## The task
No pictures, please: print exactly the lines from the one that contains "Task: Swap fill and stroke colors" through the last line of the listing.

## Recorded data
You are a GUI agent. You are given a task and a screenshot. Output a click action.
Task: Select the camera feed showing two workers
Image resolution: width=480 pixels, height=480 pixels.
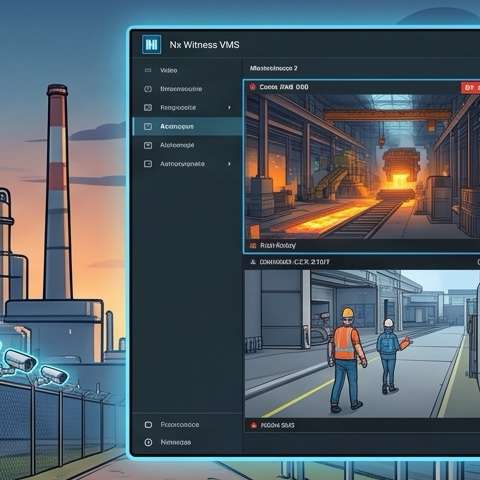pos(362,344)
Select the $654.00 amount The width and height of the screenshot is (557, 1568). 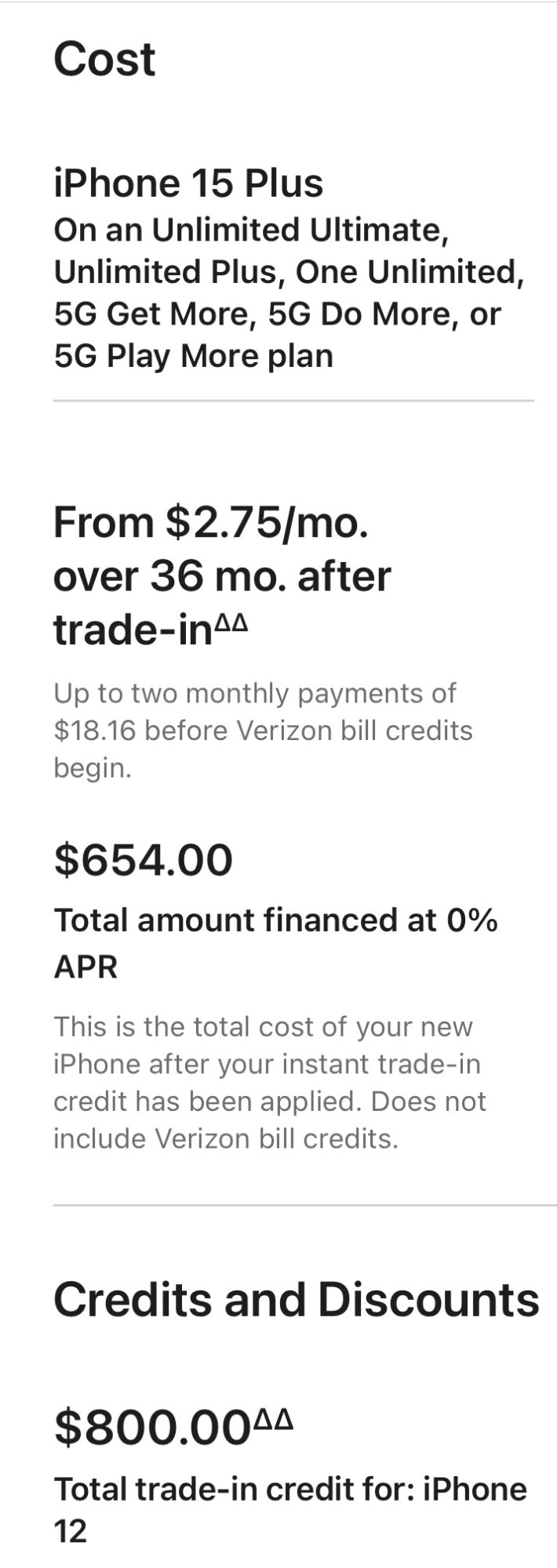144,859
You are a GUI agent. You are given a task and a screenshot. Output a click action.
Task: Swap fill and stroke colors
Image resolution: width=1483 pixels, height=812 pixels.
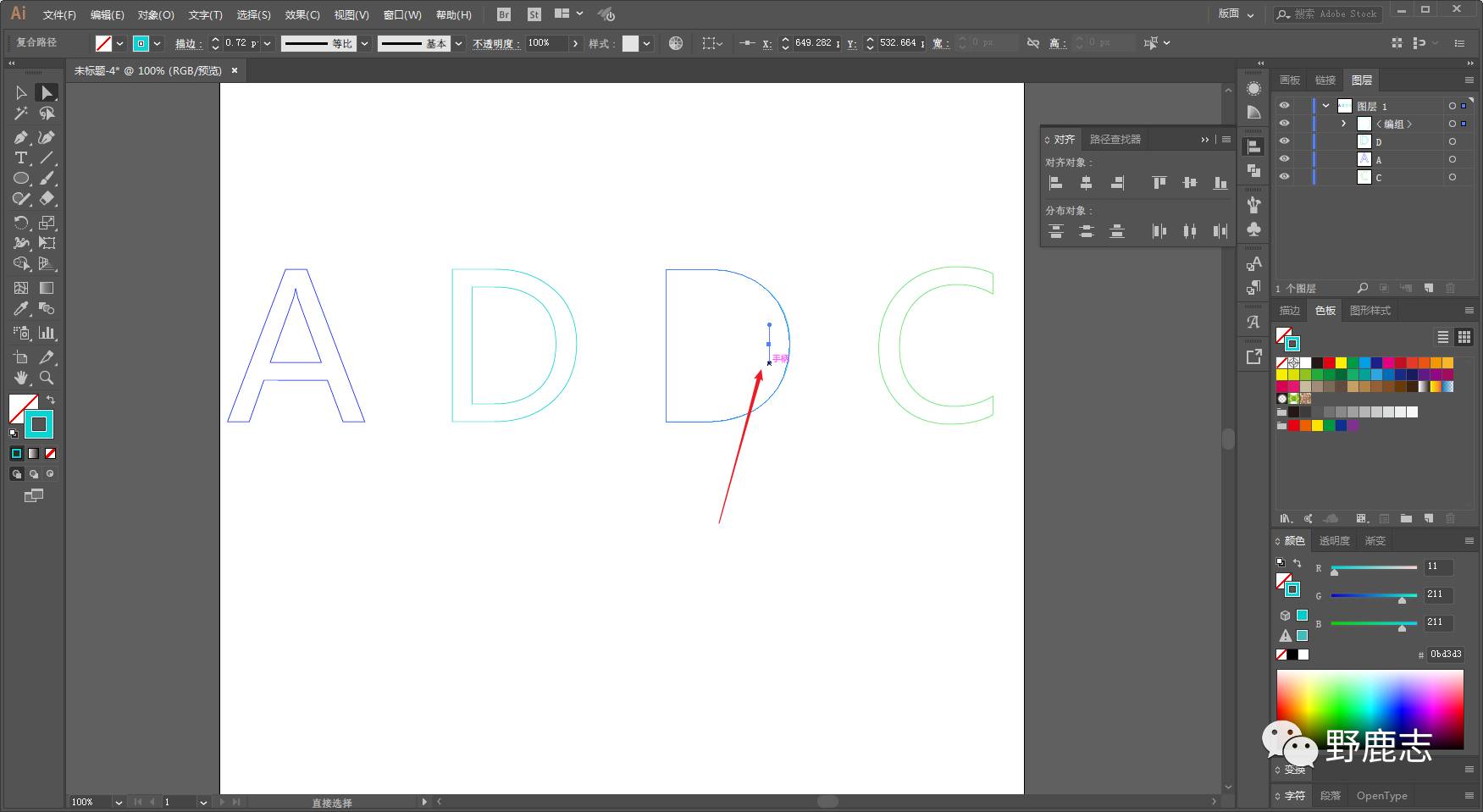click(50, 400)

## Response
Task: Swap fill and stroke colors
Image resolution: width=1483 pixels, height=812 pixels.
click(50, 400)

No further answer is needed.